(Tasks to complete):
1/ Reproduce the passage of the Sarah Morris interview starting at "With two recent" and ending at "jeopardize their safety.".
2/ Continue the interview with Sarah Morris about her films from where it stops.

━━ Selected passage

Since the mid-1990s, Sarah Morris has exhibited abstract paintings and films that explore the charged psychology of various urban sites, with particular attention to architecture’s visually encoded hierarchies and histories.
With two recent films, one about a screenwriter (Robert Towne, 2005) and the other, completed in 2008 and titled 1972, about a police psychologist, Morris shifts from panoramic views of major cities to intimate portraits of individual citizens. In the following discussion she talks about the relationship between these distinct genres and how her current film, a work in progress about Beijing, led her to Georg Sieber, who is the subject of 1972. Hired by the International Olympic Committee to be head psychologist of the Munich Police, Sieber was charged with leading security for the 1972 games, and projecting scenarios that could jeopardize their safety.
Ultimately, Morris suggests, the inevitable failure of such Olympian efforts reflects the degree to which contemporary experience mirrors Hollywood versions of history. It is no longer just that “truth is stranger than fiction,” as Mark Twain wrote. In our world, according to Morris, truth is fiction.Cay Sophie Rabinowitz Each of your films develops around a particular setting and group of cinematographic conventions, formats or genres. You’ve made a number of city portraits: New York [Midtown, 1998], Las Vegas [AM/PM, 1999], Washington, D.C. [Capital, 2001], Miami [2002] and Los Angeles [2004]; most recently, you made two films that each focus on a single person. How do these portraits of individuals—Robert Towne; 1972,about Georg Sieber—relate to your films about cities and the event spaces where they prop up their identities? Could you talk comparatively about this in terms of your Beijing film?
Sarah Morris Because I haven’t started editing the Beijing film yet, I’m sort of reluctant to talk too much about it. It could be interesting to talk about the way Los Angeles is to Robert Towne as 1972 is to the Beijing film. There is sort of a prologue/epilogue dynamic between them—they are almost twin films.
CSR So how does Robert Towne act as a precursor or staging situation for 1972?

━━━━
━━ Listing

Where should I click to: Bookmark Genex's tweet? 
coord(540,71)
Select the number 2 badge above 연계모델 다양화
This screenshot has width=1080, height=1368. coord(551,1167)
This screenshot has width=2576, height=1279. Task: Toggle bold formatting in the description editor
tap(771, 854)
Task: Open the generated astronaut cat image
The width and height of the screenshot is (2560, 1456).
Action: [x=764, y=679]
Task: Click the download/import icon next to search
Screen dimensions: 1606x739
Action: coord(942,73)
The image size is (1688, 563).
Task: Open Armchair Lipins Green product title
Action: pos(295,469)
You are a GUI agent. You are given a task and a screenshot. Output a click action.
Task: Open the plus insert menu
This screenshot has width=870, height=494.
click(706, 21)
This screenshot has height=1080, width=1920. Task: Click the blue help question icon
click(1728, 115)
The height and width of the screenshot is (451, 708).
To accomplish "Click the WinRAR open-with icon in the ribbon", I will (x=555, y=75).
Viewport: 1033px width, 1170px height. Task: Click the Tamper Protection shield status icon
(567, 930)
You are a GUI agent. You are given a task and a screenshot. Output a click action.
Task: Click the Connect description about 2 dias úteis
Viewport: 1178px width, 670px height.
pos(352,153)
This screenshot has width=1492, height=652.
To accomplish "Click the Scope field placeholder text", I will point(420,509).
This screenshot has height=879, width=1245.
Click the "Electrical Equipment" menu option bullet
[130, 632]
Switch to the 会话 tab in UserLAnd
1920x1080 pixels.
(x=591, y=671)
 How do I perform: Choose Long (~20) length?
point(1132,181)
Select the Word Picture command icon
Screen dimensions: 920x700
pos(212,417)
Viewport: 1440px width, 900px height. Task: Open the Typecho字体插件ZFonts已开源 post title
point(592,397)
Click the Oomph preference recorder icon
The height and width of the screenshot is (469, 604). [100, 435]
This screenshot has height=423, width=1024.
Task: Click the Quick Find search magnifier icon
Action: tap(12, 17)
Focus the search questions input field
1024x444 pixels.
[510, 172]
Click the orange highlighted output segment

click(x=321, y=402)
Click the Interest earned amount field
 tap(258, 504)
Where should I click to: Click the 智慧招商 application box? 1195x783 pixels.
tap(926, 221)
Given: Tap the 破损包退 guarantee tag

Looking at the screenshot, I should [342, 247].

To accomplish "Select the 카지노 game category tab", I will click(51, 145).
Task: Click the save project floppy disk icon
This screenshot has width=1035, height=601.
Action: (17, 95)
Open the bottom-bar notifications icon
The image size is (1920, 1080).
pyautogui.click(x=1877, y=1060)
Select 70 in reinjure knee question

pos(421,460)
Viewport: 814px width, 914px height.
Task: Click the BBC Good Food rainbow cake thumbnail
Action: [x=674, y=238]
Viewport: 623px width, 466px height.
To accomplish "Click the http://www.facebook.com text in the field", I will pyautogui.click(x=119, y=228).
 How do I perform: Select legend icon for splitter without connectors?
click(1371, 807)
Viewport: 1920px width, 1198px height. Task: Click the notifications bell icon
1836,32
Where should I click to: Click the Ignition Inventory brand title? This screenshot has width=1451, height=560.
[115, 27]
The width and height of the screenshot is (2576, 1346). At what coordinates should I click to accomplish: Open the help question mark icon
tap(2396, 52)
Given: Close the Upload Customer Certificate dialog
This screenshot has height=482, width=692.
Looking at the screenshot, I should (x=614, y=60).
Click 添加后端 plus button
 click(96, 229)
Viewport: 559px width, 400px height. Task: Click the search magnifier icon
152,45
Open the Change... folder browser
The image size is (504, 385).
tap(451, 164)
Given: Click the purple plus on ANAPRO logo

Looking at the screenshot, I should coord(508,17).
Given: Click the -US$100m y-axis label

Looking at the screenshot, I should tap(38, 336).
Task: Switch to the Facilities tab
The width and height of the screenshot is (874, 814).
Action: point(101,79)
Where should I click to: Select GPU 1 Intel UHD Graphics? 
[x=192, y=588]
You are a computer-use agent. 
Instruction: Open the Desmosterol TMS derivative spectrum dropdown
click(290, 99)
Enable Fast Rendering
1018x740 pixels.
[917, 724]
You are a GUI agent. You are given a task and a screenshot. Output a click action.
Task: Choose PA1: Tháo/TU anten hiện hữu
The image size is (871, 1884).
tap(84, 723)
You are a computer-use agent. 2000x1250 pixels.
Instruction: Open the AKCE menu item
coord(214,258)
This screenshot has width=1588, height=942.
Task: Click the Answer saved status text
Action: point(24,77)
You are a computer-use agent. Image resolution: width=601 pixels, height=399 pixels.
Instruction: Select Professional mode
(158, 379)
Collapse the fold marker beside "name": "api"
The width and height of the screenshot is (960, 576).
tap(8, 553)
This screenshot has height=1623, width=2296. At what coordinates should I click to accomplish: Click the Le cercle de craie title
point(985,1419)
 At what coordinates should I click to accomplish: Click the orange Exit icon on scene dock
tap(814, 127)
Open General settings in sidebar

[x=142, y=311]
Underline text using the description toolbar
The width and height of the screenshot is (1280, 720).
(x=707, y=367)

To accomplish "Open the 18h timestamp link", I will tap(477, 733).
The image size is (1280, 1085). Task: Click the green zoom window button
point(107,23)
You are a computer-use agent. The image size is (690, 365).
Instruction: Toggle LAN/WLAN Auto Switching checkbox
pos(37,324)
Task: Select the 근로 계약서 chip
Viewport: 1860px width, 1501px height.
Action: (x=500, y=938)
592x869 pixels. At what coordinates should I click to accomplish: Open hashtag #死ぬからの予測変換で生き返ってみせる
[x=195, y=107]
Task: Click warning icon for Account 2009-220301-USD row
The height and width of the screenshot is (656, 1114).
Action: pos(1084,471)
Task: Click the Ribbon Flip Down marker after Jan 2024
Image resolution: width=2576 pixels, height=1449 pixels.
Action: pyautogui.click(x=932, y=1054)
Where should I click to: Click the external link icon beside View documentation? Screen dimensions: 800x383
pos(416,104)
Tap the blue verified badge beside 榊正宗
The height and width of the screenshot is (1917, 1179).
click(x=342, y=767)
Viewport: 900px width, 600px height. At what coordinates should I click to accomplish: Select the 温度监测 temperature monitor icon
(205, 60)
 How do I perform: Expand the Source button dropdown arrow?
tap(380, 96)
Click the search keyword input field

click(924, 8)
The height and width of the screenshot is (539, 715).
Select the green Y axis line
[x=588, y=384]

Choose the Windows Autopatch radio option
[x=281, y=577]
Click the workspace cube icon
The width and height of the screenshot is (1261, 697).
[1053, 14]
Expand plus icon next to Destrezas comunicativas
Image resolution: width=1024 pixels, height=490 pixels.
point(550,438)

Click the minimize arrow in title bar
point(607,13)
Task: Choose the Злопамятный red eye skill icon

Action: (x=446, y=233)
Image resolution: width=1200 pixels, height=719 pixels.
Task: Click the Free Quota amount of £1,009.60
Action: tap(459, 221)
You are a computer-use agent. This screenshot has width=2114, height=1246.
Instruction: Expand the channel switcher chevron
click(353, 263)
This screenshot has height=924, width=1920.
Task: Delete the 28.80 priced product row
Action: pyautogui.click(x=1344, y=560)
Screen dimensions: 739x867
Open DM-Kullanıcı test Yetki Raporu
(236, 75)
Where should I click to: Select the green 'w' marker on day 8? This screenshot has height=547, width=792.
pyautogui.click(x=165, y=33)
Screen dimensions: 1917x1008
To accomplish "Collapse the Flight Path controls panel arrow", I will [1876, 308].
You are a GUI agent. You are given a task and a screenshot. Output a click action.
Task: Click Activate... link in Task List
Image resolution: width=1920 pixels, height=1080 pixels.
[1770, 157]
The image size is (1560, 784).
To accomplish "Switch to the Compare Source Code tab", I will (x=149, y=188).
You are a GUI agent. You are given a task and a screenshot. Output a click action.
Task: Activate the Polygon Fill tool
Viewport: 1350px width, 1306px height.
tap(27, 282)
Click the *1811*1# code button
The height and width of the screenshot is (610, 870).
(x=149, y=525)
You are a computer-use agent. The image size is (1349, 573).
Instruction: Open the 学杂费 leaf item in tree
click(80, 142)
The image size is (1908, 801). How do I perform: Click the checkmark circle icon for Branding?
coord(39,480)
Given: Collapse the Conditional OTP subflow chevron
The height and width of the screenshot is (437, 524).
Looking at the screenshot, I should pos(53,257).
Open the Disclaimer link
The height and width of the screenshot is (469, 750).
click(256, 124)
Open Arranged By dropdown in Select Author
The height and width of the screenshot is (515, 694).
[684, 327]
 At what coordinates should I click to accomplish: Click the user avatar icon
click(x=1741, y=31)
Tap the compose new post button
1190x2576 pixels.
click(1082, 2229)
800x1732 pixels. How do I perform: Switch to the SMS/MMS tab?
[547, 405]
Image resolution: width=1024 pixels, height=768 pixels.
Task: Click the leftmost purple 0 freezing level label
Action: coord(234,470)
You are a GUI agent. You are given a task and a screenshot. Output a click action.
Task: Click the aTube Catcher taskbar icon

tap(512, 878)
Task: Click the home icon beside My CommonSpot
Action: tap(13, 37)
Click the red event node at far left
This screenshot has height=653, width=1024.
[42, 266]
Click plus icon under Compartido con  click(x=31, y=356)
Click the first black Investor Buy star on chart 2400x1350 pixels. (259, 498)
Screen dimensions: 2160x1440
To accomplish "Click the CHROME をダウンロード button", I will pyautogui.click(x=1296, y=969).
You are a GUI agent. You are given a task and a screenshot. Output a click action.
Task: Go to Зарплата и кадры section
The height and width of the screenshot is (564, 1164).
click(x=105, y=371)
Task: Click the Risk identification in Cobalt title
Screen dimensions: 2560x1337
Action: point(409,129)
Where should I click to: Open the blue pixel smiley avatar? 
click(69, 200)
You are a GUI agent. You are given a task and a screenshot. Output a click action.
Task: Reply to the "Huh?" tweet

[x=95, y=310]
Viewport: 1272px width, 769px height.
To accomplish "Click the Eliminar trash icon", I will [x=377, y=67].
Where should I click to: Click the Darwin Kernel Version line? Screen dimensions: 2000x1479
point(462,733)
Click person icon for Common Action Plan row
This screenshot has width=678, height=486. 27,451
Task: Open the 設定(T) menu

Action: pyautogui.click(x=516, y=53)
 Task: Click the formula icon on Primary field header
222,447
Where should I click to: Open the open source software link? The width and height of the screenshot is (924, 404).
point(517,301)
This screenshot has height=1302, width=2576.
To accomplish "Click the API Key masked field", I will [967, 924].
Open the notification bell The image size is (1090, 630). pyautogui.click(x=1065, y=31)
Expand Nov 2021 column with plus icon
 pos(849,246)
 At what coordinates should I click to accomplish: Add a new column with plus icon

━━━━

(Replies):
1/
With two recent films, one about a screenwriter (Robert Towne, 2005) and the other, completed in 2008 and titled 1972, about a police psychologist, Morris shifts from panoramic views of major cities to intimate portraits of individual citizens. In the following discussion she talks about the relationship between these distinct genres and how her current film, a work in progress about Beijing, led her to Georg Sieber, who is the subject of 1972. Hired by the International Olympic Committee to be head psychologist of the Munich Police, Sieber was charged with leading security for the 1972 games, and projecting scenarios that could jeopardize their safety.

2/
SM Part of my work is setting up an approach and then letting it become an open system, letting it run. I had
been thinking for a while about the role of characters in my films. Obviously, they’re not really characters per se—they’re sort of citizens. When I was shooting Los Angeles, where the meetings seemed to go on endlessly, often there would be this moment where Robert Towne would be on the phone [with someone] in an office where I was, or something else would happen that made me very aware of his absence and also aware of his presence. I was very aware of Robert Towne’s history and his role as a script doctor—somebody who improvises deeply but within a very given system. Shampoo [which Towne wrote] is almost a history or a story about Los Angeles, as a number of his screenplays are. One thing I learned from Los Angeles is the way interdependency—director on producer on scriptwriter on actor and so on—is very explicit. It being so clear the way all these people are involved in the image production, in the making of an entire image, fascinated me as an artist who uses multiple mediums. I think that’s something specific to my generation of artists, going cross-media and also cross-disciplines, being able to use everything from industrial design to architecture to politics to the entertainment system to maybe commercial strategies, and not only using those ideas as subject matter.
I had already made a painting titled Robert Towne. So, after making the Los Angeles film and dealing with issues of surface, I decided to start a series of films, each about just one person who is a particular citizen of a place, with a very particular historical relation to that place, and basically letting them speak for themselves even if what they said might not prove to be consistent with the dominant story about that place.
CSR So is the same kind of prototypical character to be revealed in 1972? Is Georg Sieber, a police psychologist involved with that year’s Olympic events, the prototypical Münchener? In your film he makes some interesting comments about the Hollywood version of history—what he calls “Spielberg’s version . . . the most prolific version . . . a propaganda version.” Sieber also says, “the version I’m telling you is not the version that’s usually told.”
SM Well Robert Towne is basically a storyteller, and so is Georg Sieber. Sieber was the scenario planner for the 1972 Olympics. He was hired by the International Olympic Committee to predict what would happen, and in fact he did do the projections, but when it actually happened nobody listened to him. Both of them are playing with their own versions of reality. Viewers are aware of the storyteller as mythmaker, and I am definitely playing with that. They know not to believe everything they hear.
CSR If Robert Towne is an epilogue to Los Angeles, is Robert Towne also a prologue to 1972? How does the way Towne is constituted within the structure of Los Angeles relate to the way that Sieber is structured into 1972?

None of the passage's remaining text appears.